I have noticed some changes in botanical names over the years, but apparently didn’t get the announcements, so I am just discovering them along the way.
I think most gardeners figure out at some point that there is value in learning a plant’s botanical name because knowing that helps to ensure positive plant id, anywhere in the world. Even though some gardeners don’t like botanical names and proclaim them pretentious, they know, deep down that there is value to them and it is worth learning them.
To make sure that a plant has only one official botanical name, there is actually an International Code of Botanical Nomenclature that can only be changed by the International Botanical Congress. And, to make sure they don’t rush into any botanical name changes, they only meet once every 6 years and require a 60% or greater majority to make a name change.
One of the changes I’ve noticed is with whole plant family’s name. When I first studied some plant taxonomy, we learned about the Pea Family, Leguminosae. You know, “the legumes”. Lovely family, pretty flowers, nice trees, flavorable beans, peanuts, nitrogen-fixing nodules on the roots? What’s not to like? Well, apparently the name of the family was not to like. I got a new botany book this summer and discovered that this family has been renamed to Fabaceae! Now, I don’t normally go around to garden centers to ask “do you have any plants in the Leguminosae family for sale?”, so I think I can live with this change. The picture above is of my redbud tree (Cercis canadensis) with lots of seeds, and they look like flat pea pods, because it is a member of the Legum… excuse me… Fabaceae family. I put a picture below of this tree flowering in the spring.
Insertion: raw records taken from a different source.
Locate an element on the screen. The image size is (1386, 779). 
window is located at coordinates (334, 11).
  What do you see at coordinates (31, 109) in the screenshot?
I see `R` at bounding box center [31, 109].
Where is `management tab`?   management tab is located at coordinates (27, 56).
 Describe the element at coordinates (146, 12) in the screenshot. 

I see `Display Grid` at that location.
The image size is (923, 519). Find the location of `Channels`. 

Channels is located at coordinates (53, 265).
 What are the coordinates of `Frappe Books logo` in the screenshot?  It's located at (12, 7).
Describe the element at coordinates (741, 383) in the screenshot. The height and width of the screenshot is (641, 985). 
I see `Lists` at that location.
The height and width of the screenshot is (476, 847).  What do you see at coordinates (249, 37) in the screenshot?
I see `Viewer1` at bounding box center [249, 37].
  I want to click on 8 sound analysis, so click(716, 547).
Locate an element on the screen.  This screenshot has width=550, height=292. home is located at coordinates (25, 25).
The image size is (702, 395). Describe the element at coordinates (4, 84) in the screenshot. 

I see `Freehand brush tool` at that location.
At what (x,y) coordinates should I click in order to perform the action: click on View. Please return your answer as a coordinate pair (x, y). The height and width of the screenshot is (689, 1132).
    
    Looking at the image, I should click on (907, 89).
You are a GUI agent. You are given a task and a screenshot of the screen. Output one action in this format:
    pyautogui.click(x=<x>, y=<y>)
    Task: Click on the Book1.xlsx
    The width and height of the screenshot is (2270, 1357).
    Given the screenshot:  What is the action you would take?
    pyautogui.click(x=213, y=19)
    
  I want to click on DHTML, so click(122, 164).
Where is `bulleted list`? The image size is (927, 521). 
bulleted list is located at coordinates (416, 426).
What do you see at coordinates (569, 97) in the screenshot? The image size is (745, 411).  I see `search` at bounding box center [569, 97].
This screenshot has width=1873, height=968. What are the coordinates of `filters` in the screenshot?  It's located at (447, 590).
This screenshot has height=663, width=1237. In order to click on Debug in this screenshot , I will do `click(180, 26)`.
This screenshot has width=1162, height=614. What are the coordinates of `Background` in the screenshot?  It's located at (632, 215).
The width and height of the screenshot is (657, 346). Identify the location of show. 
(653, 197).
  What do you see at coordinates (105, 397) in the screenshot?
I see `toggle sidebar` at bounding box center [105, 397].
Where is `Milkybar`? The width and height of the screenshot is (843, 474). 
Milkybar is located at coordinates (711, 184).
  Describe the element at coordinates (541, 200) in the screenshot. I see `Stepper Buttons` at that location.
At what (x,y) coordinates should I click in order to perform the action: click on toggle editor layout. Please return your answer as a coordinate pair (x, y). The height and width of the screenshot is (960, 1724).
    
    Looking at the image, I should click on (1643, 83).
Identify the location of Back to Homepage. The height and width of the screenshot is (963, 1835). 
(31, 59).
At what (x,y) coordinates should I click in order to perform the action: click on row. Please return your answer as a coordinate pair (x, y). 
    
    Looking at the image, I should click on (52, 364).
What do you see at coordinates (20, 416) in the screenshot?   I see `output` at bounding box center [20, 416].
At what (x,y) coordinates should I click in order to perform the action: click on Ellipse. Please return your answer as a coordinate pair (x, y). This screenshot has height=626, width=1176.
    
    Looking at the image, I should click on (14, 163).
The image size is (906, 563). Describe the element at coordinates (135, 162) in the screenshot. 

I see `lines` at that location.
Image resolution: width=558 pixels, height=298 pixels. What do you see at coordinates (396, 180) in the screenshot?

The flowers have that characteristic look of all flowers of the pea family.
Some name changes are probably for the better, like the botanical name for Sweet Autumn Clematis. It’s blooming all over right now, though I don’t have any in my garden. I generally see it in older gardens draped over other large shrubs or growing on a fence. I first learned it as Clematis maximowicziana, in a class where spelling counted. Ouch, that took some time to learn! Now, it is Clematis ternifolia. That I can learn to spell in a snap! Good name change.
And then some plant names get changed because, well, no one wants them in their family, I guess. Poison ivy used to be included in the Rhus genus, but it and some of its kind, like poison oak and poison sumac, were put in their own genus, Toxicodendron. Sometimes, you just can’t reform members of the family, so I guess the best thing to do is dis-inherit them and move on. There are some nice plants in the Rhus genus, mostly the sumacs, and now they don’t have to be associated with their bad cousins.
Any other botanical name changes I should know about, IBC?
Annie in Austin says
It appears that the ornamental native Snakeroots which used to grow in my former IL garden have been moved out of Cimicifuga into Actaea. They’re now in with the Baneberries and Dolls’ Eyes.